Lest we be thought to be purely selfish, may I make very clear that we are supporting this bill not only because of its effect on those who move from rural communities but because of the very, very definite relief which it would give those who stay. We in the CIO do not belong to the school of thought which argues that we should develop the educational opportunities of one section of our Nation at the expense of another. We believe that the boys and girls on farms and in small towns must have the same right to educational opportunity as do those who live in more privileged urban centers.

We feel that now is the time to start a program of lifting the educational level of America. This is so not only because of the nature of the present war emergency but also because of certain other trends in our national life.

Our national birth rate has increased from 18 per thousand in 1940 to 21 per thousand in 1942. The death rate has declined. The total number of registered births in the United States increased from 2,265,588 in 1939, to 2,808,996 in 1942, an increase of some 600,000. In 1945-46 these children will be ready for school. By then, we hope the war will be on its way to an end, and perhaps between 1,000,000 and 1,700,000 of our returning veterans have been estimated as intending to finish their education. At the same time, many of the 3,000,000 working boys and girls between 14 and 17 years of age will be returning to school. Many women now working will want to remain in the labor force. The United Automobile Workers found that over 60 percent of the married women now working in the aircraft industry would like to continue working if jobs are available. Schools will bear an increased responsibility, especially nursery schools, for the children of working mothers. These developments will all reach a focus at about the same time and pressures on our schools will be terrific. Likewise, we may face serious postwar economic and employment adjustments. Many who would normally seek employment will, therefore, go to school instead.

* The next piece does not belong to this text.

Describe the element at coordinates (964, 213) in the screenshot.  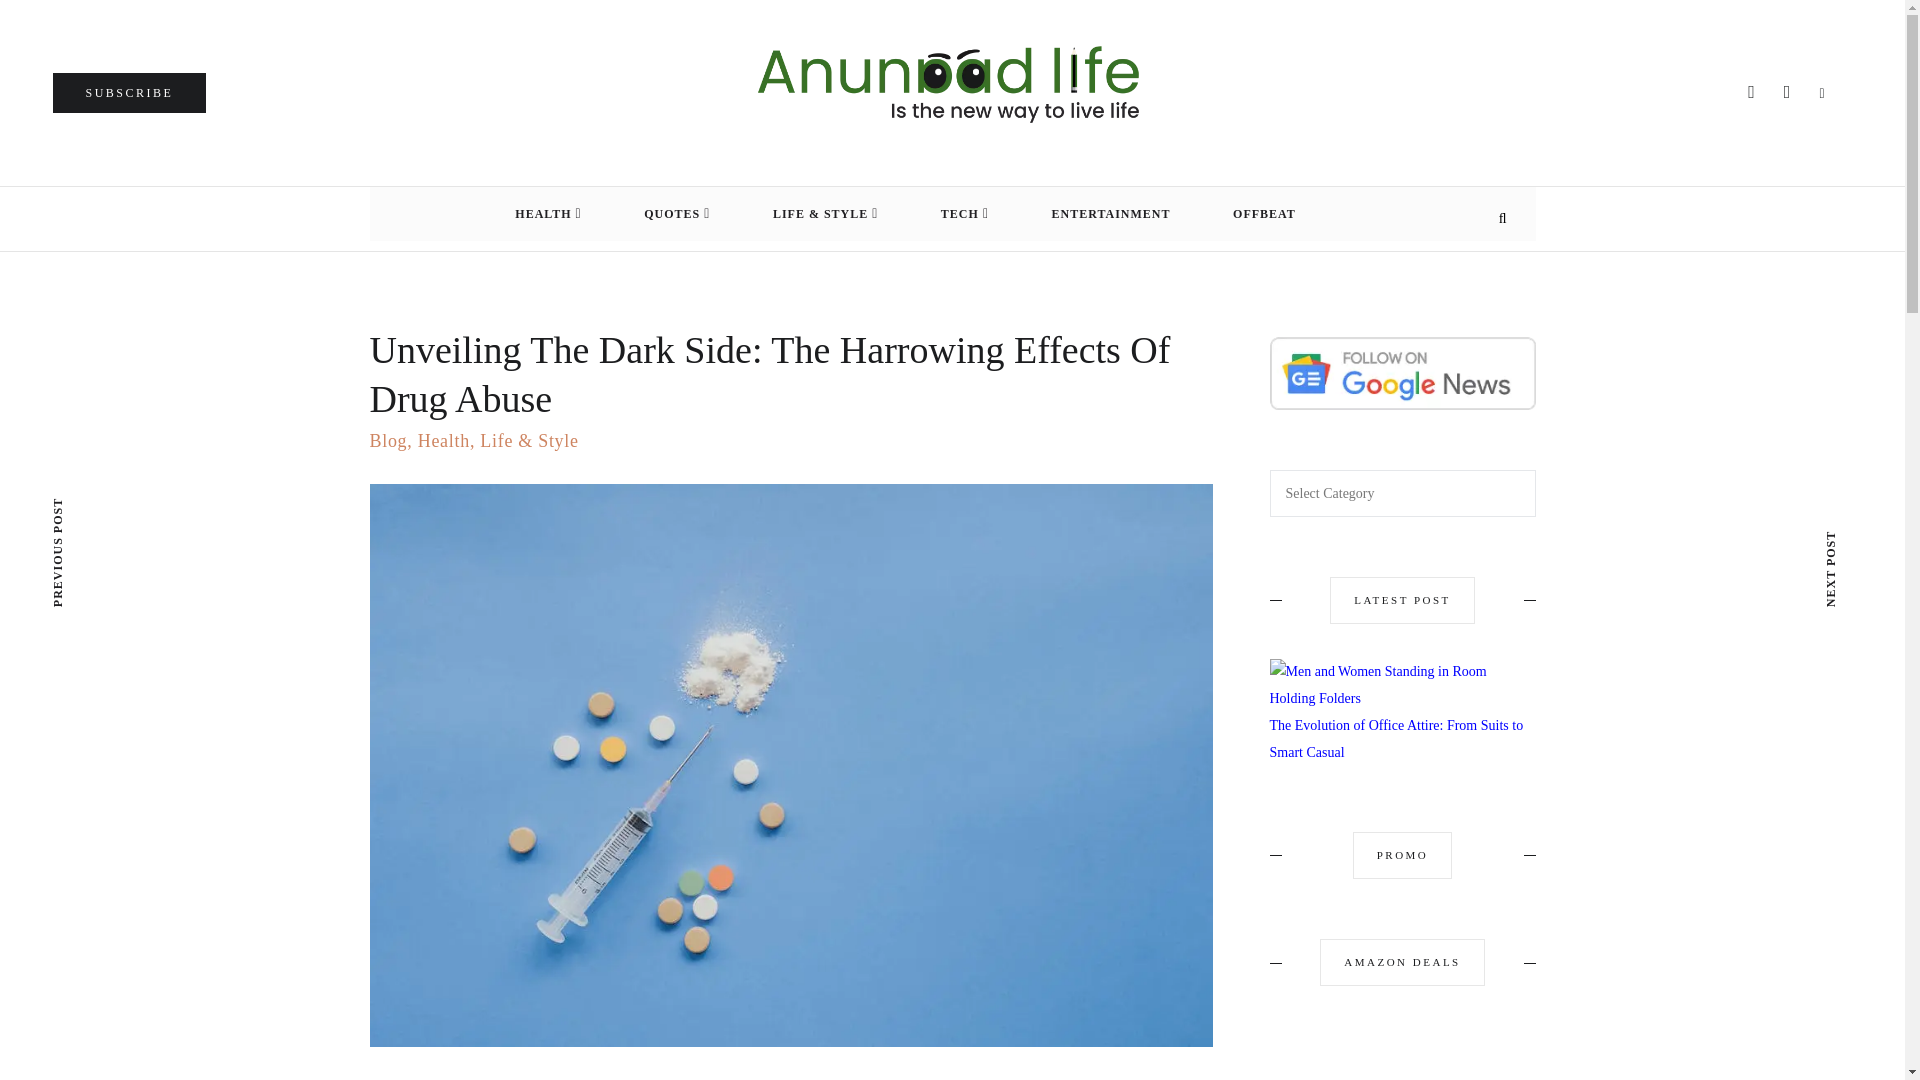
I see `TECH` at that location.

We should afford an educational opportunity to those who want to go to school and start a program which would relieve the economic pressures and make it possible for us to do the job which needs doing. Therefore, it seems absolutely imperative that we begin a program now, which will lead to the elimination of the basic educational inequalities which exist in this Nation.

Many of the figures which I shall include-and I do not expect to incorporate nearly all of them-are familiar to all of you. Those which impress us the most, from our particular point of view are these:

In 1942 the well-to-do sections in American cities sent 86 percent of their youth to high school; the lower income groups sent 57 percent. According to the 1940 census, there were 3,000,000 adults in the United States who had never attended school, over 10,000,000 illiterates, and approximately 2,000,000 children at the ages of 6 to 15 not attending school.

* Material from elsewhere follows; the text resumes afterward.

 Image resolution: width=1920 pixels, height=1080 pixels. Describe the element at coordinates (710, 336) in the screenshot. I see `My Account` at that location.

Parenthetically, I recall also, since we prepared this testimony, how directly it affects us. One of the projects which we have under way in our research and education section of the CIO is the preparation of a primer. This primer is prepared for the textile workers. People, we find, cannot be developed into good union members until they have been taught to read or helped to read. I might say I never dreamed that part of the job of the research and education section in CIO would be the job of preparing a primer, and we ought to have it out quite soon. One of the interesting things in the work we did in preparation of the primer was that we found many of our people are very sensitive. They do not want organizers to find out that they cannot read. One of our jobs is to do this job so carefully that we do not affect their feelings. I do not know how it will work out. We also appealed to the Rosenwald organization, and other unions have helped and are working with the extension divisions of certain colleges and universities to alleviate the difficulties in this problem.

Senator CHAVEZ. In preparing your statistics that you are going to submit to the committee, have you any figures on the question of illiteracy as it is related to the selective-service program?